Nigerian College of Aviation Technology
- Type: Aviation
- Established: 1964
- Location: Zaria, Kaduna State, Nigeria
- Website: ncat.gov.ng

= Nigerian College of Aviation Technology =

Nigeria aviation school

The Nigerian College of Aviation Technology is a higher education institute in Zaria, Kaduna State, Nigeria. It is funded by the Civil Aviation Department in the Nigerian Federal Ministry of Aviation.

Formerly known as the Nigerian Civil Aviation Training Centre, the school was established in 1964.

== History ==
The Nigeria College of Aviation Technology was formally inaugurated in 1964 through an Act of Parliament. It began operations in 1966 with technical support from the United Nations Development Programme and the International Civil Aviation Organization. It was designed to be a training center for Nigerian and African pilots, aircraft maintenance engineers, navigation aid technicians and it subsequently created a flying school, air traffic services and communications school and aeronautical electronics and telecommunications school to meet its objectives. In the late 1970s, it began giving specialized training courses in instrument landing systems, jet simulation, airline transport, and VHF omnidirectional range. In 1977, it admitted its first female student, Chinyere Kalu, who will go on to head the institution in 2011-2014, during the presidency of Goodluck Jonathan.

== Library ==
The Nigerian College of Aviation Technology library is an academic library that was established in 1964 to support teaching and instructional programmes of the college.

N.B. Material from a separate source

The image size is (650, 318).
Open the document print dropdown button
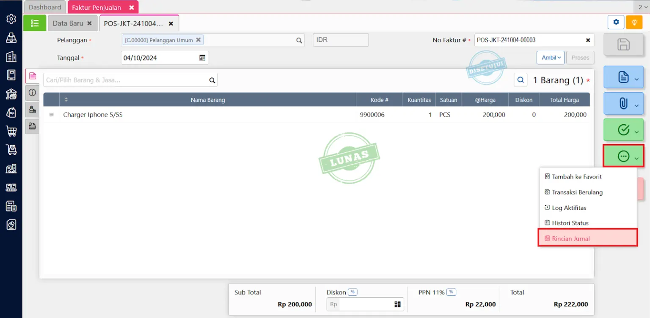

It is an educational agency for the intellectual and information needs of students, technical and administrative staff and facilitates research in aviation industry. The virtual library make digitized information resources available online or offline to both academic staff, non-academic staff, students and other researchers without moving from offices.

== Operations ==
It has a fleet of about 26 training aircraft. These consist of 14 single-engine TAMPICO TB9, 5 single TRINIDAD TB20, 3 twin-engine Beech 58, 2 BELL 206 Helicopters, a B737 aircraft for cabin crew training and 1 TBM 850 aircraft for flight training. As of 2010, about 6,500 students had graduated from the college, which offers course in flying, aircraft maintenance, air traffic control and aeronautical telecommunications.
Chief Dayo Abatan was appointed chairman of the college in February 2009.

In 2010, the college was seeking to become a degree-awarding institution through affiliation with a foreign university.{{

A Nigerian domestic airline, Arik Air, started a scholarship plan in October 2006 for training pilots and aircraft engineers. The first 15 students for the Standard Pilot Course were to graduate in November 2008.

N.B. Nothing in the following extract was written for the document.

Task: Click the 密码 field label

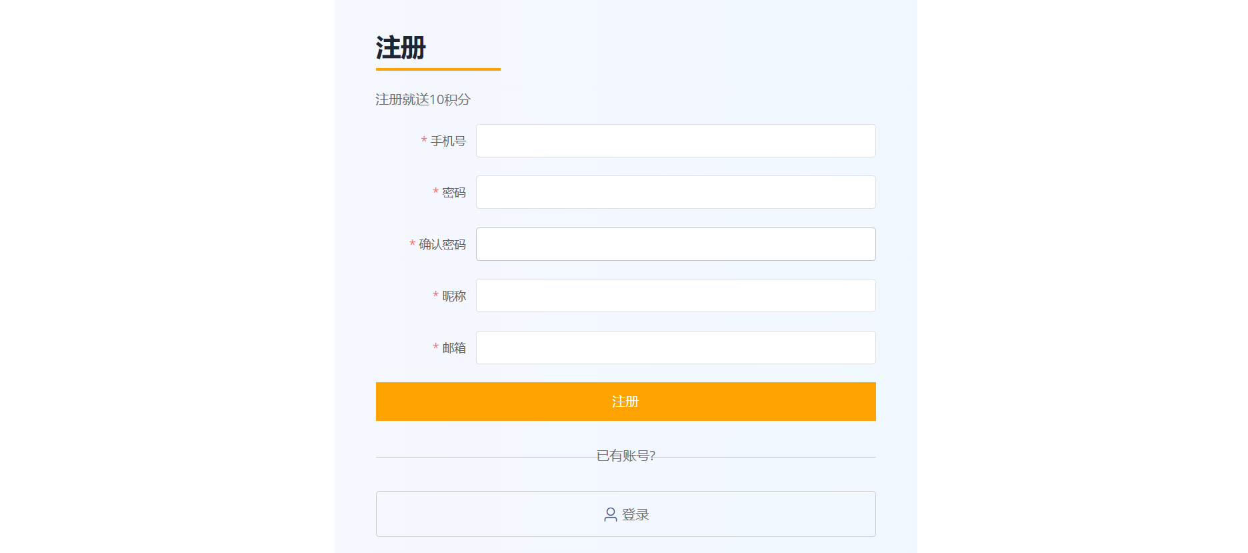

The World Bank tendered for a study on equipment, infrastructure and training needs for the college in November 2008, a preliminary step before allocating funding. As of 2009 although the college undertook initial training of commercial pilots, courses in learning to fly new aircraft types and refresher courses were mostly done outside Nigeria. In January 2010 the president of Aviation Round Table, Captain Dele Ore, called for increased funding for the college so it could meet its statutory obligations.

In March 2014, Captain Samuel Akinyele Caulcrick was appointed rector of the college.

In January 2017, Capt. Abdulsalami Mohammed was appointed the Rector/CE of the College. He assumed office immediately after he was pronounced the new Rector of the College.

==Incidents==
In July 2008, a trainer aeroplane missed the runway and crashed into the fence. The pilot was injured, and the jet slightly damaged. Another incident occurred in 2005.

On the 4th of October 2012, The Accident Investigation Bureau (AIB) was notified by the Nigerian College of Aviation Technology (NCAT) Zaria, of the serious incident involving a Tampico Club TB 9 aircraft, with registration 5N-CBE belonging to NCAT, which occurred at Zaria Aerodrome.